Oh, yes, I'm not against the fix at all, I was just wondering about why
you think we need to kill the guest in this case.
Fuqian Huang Sept. 12, 2019, 12:02 p.m. UTC | #4
Vitaly Kuznetsov <vkuznets@redhat.com> 於 2019年9月12日週四 下午6:53寫道:
>
> Fuqian Huang <huangfq.daxian@gmail.com> writes:
>
> > Vitaly Kuznetsov <vkuznets@redhat.com> 於 2019年9月12日週四 下午4:51寫道:
> >>
> >> Fuqian Huang <huangfq.daxian@gmail.com> writes:
> >>
> >> > Emulation of VMPTRST can incorrectly inject a page fault
> >> > when passed an operand that points to an MMIO address.
> >> > The page fault will use uninitialized kernel stack memory
> >> > as the CR2 and error code.
> >> >
> >> > The right behavior would be to abort the VM with a KVM_EXIT_INTERNAL_ERROR
> >> > exit to userspace;
> >>
> >> Hm, why so? KVM_EXIT_INTERNAL_ERROR is basically an error in KVM, this
> >> is not a proper reaction to a userspace-induced condition (or ever).
> >>
> >> I also looked at VMPTRST's description in Intel's manual and I can't
> >> find and explicit limitation like "this must be normal memory". We're
> >> just supposed to inject #PF "If a page fault occurs in accessing the
> >> memory destination operand."
> >>
> >> In case it seems to be too cumbersome to handle VMPTRST to MMIO and we
> >> think that nobody should be doing that I'd rather prefer injecting #GP.
> >>
> >> Please tell me what I'm missing :-)
> >
> > I found it during the code review, and it looks like the problem the
> > commit 353c0956a618 ("KVM: x86: work around leak of uninitialized
> > stack contents (CVE-2019-7222)")
> > mentions. So I fixed it in a similar way.
> >
>
> Oh, yes, I'm not against the fix at all, I was just wondering about why
> you think we need to kill the guest in this case.

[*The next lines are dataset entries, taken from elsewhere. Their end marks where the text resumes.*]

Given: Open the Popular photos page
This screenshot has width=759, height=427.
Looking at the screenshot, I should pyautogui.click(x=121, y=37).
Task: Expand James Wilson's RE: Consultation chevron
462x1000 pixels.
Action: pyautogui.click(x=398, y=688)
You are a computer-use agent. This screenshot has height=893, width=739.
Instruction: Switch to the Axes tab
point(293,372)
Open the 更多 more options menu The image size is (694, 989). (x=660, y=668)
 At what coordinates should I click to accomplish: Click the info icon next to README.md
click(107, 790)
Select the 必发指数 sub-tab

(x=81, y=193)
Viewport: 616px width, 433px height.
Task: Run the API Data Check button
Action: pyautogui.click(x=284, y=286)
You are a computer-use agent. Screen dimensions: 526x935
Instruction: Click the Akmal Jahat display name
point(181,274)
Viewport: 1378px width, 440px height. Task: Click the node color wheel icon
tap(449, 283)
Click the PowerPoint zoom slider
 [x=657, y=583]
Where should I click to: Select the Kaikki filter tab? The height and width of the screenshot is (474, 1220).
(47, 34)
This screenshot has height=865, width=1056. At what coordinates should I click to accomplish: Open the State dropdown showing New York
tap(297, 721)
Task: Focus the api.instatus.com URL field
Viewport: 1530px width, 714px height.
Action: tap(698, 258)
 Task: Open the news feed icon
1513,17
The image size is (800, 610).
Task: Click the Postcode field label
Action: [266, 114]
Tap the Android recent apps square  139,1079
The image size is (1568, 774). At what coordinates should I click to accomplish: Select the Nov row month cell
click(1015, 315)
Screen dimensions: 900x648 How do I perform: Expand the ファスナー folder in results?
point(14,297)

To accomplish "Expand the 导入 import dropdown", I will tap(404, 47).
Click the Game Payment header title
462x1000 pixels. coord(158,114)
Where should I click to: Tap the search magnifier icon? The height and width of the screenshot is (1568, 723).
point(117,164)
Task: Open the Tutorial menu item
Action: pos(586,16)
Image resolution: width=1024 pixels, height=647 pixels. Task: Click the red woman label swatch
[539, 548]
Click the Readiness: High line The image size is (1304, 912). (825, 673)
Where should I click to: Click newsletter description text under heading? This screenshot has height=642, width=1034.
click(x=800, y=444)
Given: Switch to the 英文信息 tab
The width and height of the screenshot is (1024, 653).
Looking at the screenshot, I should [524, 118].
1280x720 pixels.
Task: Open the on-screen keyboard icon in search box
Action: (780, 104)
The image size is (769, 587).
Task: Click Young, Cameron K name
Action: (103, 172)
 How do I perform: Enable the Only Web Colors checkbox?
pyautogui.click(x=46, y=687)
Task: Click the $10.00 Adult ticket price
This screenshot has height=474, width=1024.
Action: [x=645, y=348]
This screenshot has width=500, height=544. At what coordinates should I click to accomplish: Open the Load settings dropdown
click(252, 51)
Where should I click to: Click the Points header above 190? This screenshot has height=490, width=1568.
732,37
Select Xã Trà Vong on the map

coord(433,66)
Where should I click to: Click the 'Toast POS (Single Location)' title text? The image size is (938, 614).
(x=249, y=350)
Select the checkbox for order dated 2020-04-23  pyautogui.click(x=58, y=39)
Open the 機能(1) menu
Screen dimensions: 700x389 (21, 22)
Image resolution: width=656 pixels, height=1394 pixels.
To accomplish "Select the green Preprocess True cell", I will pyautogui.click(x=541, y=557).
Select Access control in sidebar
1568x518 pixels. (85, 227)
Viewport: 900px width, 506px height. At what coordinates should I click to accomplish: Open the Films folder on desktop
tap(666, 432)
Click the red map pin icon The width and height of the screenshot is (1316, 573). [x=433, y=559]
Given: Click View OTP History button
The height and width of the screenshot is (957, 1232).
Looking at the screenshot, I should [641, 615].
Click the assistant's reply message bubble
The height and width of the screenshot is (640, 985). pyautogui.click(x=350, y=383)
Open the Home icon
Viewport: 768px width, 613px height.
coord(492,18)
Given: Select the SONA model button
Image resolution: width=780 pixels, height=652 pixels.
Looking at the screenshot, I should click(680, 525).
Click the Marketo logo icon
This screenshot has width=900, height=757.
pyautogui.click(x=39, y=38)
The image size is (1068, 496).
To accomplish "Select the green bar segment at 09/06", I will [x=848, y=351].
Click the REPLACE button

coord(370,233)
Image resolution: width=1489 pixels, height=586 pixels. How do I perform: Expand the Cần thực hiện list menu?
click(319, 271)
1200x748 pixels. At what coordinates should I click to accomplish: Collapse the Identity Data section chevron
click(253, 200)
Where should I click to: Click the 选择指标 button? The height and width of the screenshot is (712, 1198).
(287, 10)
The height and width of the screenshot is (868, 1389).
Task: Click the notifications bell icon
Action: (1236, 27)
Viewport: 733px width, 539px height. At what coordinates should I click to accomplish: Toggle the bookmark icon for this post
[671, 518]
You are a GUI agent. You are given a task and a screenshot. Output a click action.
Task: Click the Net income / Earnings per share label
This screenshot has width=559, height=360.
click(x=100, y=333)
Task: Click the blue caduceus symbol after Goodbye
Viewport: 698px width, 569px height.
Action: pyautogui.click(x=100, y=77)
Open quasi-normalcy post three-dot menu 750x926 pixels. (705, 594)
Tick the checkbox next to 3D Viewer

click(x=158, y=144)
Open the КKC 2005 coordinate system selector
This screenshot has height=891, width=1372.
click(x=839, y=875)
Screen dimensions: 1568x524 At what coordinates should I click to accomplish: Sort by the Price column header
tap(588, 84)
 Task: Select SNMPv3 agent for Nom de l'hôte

I don't know what is the proper way to handle this case, I just initialize the
memory to avoid information leakage.
(Actually, I am not an expert on KVM's code)
I will be appreciated if the bug is fixed. :)

>
> --
> Vitaly
Jim Mattson Sept. 12, 2019, 4:20 p.m. UTC | #5
On Thu, Sep 12, 2019 at 1:51 AM Vitaly Kuznetsov <vkuznets@redhat.com> wrote:
>
> Fuqian Huang <huangfq.daxian@gmail.com> writes:
>
> > Emulation of VMPTRST can incorrectly inject a page fault
> > when passed an operand that points to an MMIO address.
> > The page fault will use uninitialized kernel stack memory
> > as the CR2 and error code.
> >
> > The right behavior would be to abort the VM with a KVM_EXIT_INTERNAL_ERROR
> > exit to userspace;
>
> Hm, why so? KVM_EXIT_INTERNAL_ERROR is basically an error in KVM, this
> is not a proper reaction to a userspace-induced condition (or ever).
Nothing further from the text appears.